Zukunft told journalists that the US Armed Forces still do not intend to conduct operations in the Arctic to uphold the principle of freedom of navigation, as is done in the South China Sea.
“There is currently no pressure to conduct exercises for the freedom of navigation in the Arctic, but… the US approach is that the Northern Sea Route should be open as an international water corridor for, let’s say, a transit passage – as we see this area is being cleared of ice,” Zukunft said, adding that at the moment there’s no certain plan for conducting any exercises in the area.
The US military commander acknowledged that such a position by Washington concerning the Northern Sea Route would inevitably be rejected by Moscow. “This will require a substantial dialogue in the future,” he said.
The Northern Sea Route, which stretches the entire length of Russia’s Arctic and Far East regions, is expected to become a major trade route for goods shipped between Europe and Asia.
Last month, Russian President Vladimir Putin said that the route would become “the key to the development of the Russian Arctic regions of the Far East.”
Putin explained that the goal is to make it a “truly global, competitive transport artery” and to significantly increase its cargo traffic up to 80 million tons a year. Ships will mainly transport liquefied natural gas (LNG), oil, and coal.
In 2016, the amount of cargo transported via the Northern Sea Route exceeded the Soviet record, reaching 7.5 million tons.
The Arctic route from Southeast Asia to Europe cuts transportation time in half compared to traditional routes through the Suez and Panama canals.
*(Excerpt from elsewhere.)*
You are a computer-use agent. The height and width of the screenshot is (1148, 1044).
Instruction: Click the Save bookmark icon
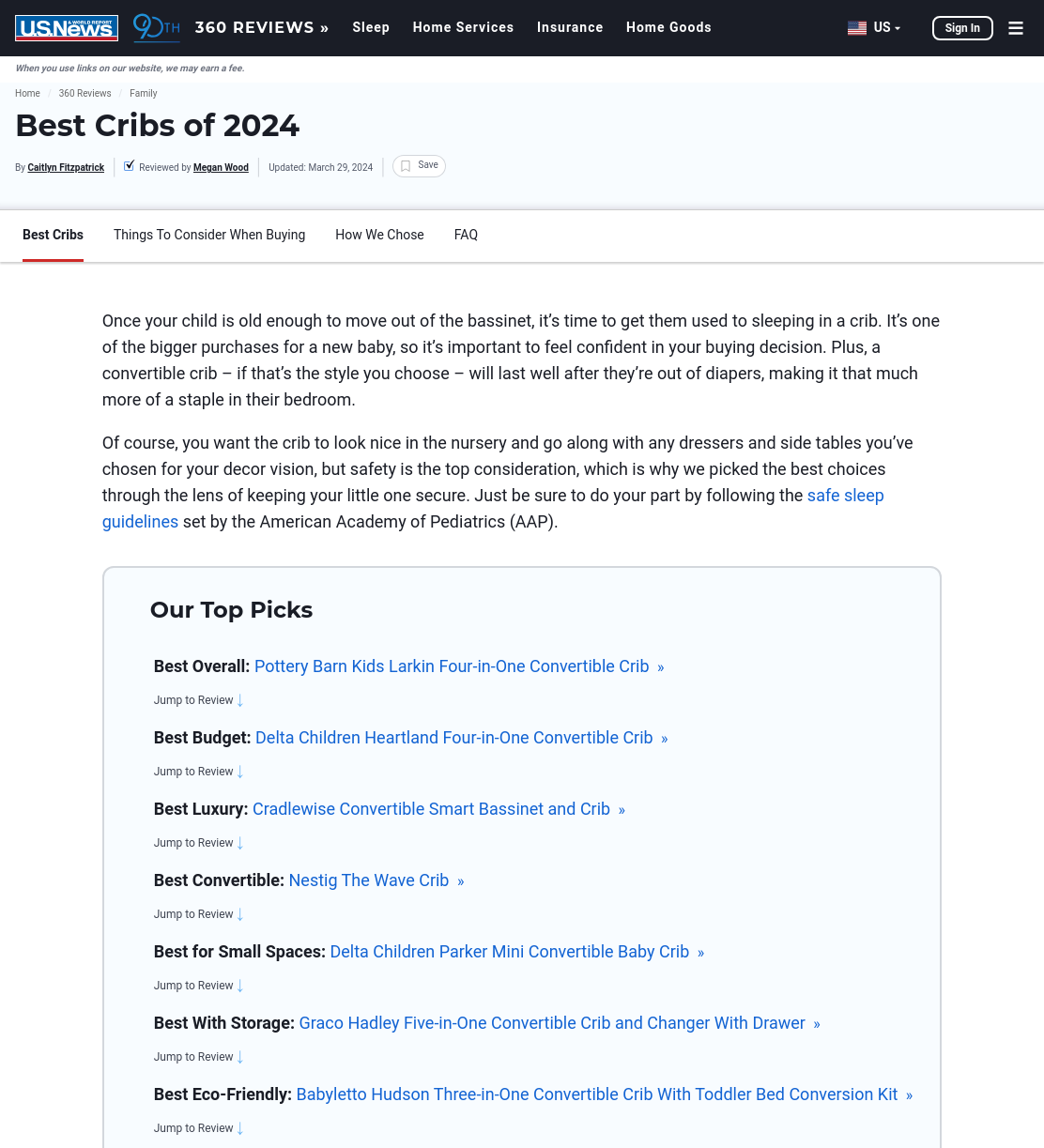coord(406,166)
In Soviet times, it was used mainly to supply goods to isolated settlements in the Arctic.
In 1991, the Northern Sea Route was open to international shipping, though in official Russian documents it was defined as a “historically established national transport communication.”
Last year, Putin said that ships under the Russian flag could receive exclusive rights to transport oil and gas along the route – a measure proposed to boost the shipbuilding industry.
It will increase the volume of shipping, strengthen the position of the domestic shipping companies, and create additional opportunities for fleet renewal, the president said.